Drug smugglers and bullfighters also enjoyed themselves. The Maestranza bullring in Seville staged a fight for novice toreros, which El Pais condemned as a “blatant act of irresponsibility in extraordinary circumstances”. Speed boats ferrying narcotics up the Guadalquivir river near Seville are understood to have proliferated, taking advantage of power cuts to police radars. Drivers who thought that traffic monitoring systems were also out of action were wrong, the authorities said, and those who exceeded speed limits can expect a fine.

The failure of the governments of Spain and Portugal to explain the blackout has prompted critics to make unfavourable comparisons with Latin American countries. Brazilians hit back with a social media meme, which the Portuguese absolutely hate, calling their country Guiana Brasileira, as if it were a quaint and backward colony of the South Americans’ empire.
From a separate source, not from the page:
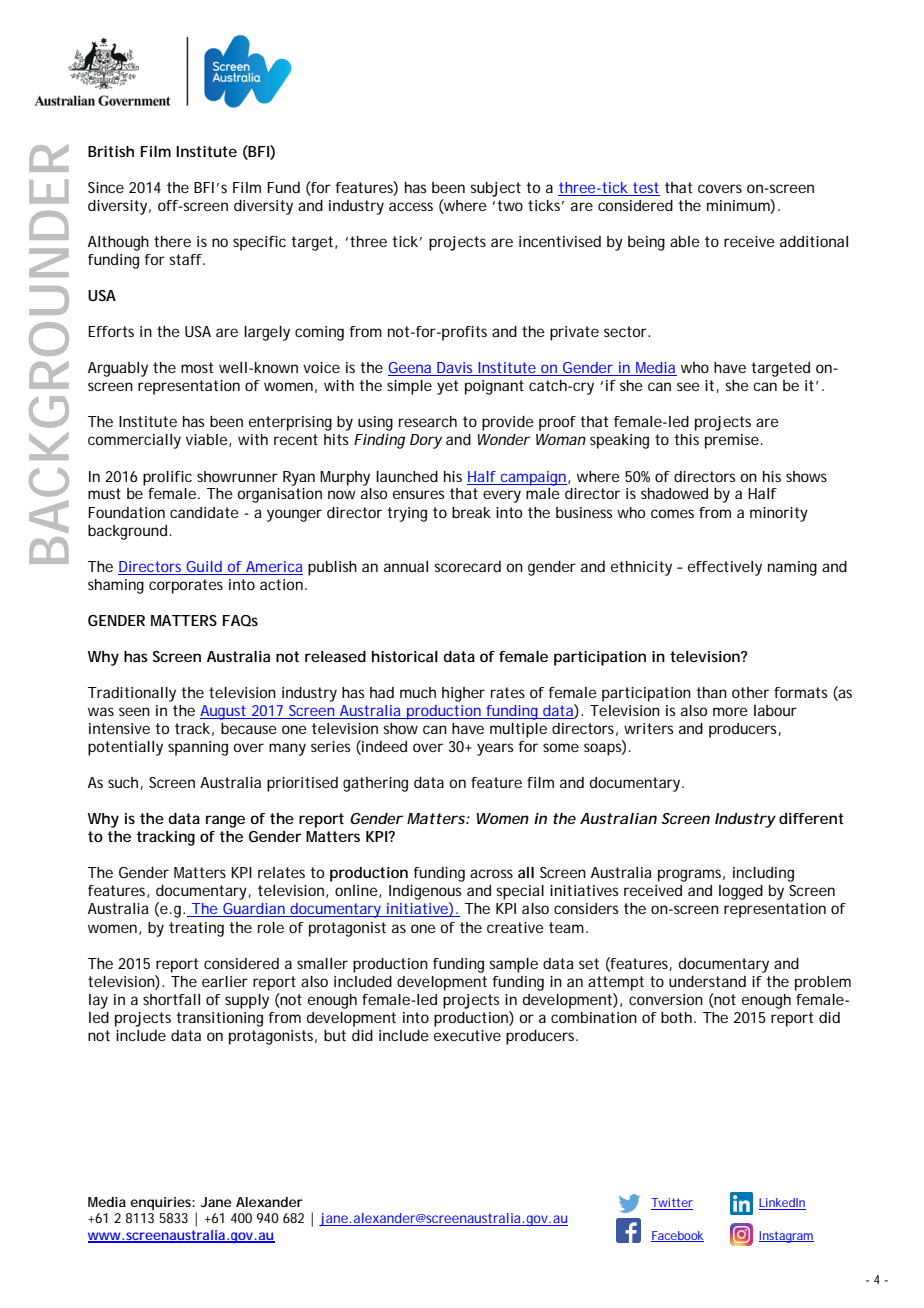  Describe the element at coordinates (725, 568) in the screenshot. I see `effectively` at that location.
In Madrid, not all establishments lived up to the Palace Hotel’s mark. In a column in El Debate, a conservative online newspaper, the aristocrat Ramón Pérez-Maura registered his displeasure with the Nuevo Club, the private preserve of dukes and the ruling caste. “The staff very kindly told us that it was impossible to serve us, not even with a few cold plates,” he wrote.

As I left the Palace Hotel at night for my candlelit home, I recalled the civil war description that Martha Gellhorn, the American writer, left of the establishment’s bare floors piled with bandages, the “sleazy cotton blackout curtains” and the scarcity of food. I was not alone in thinking that things could have been worse.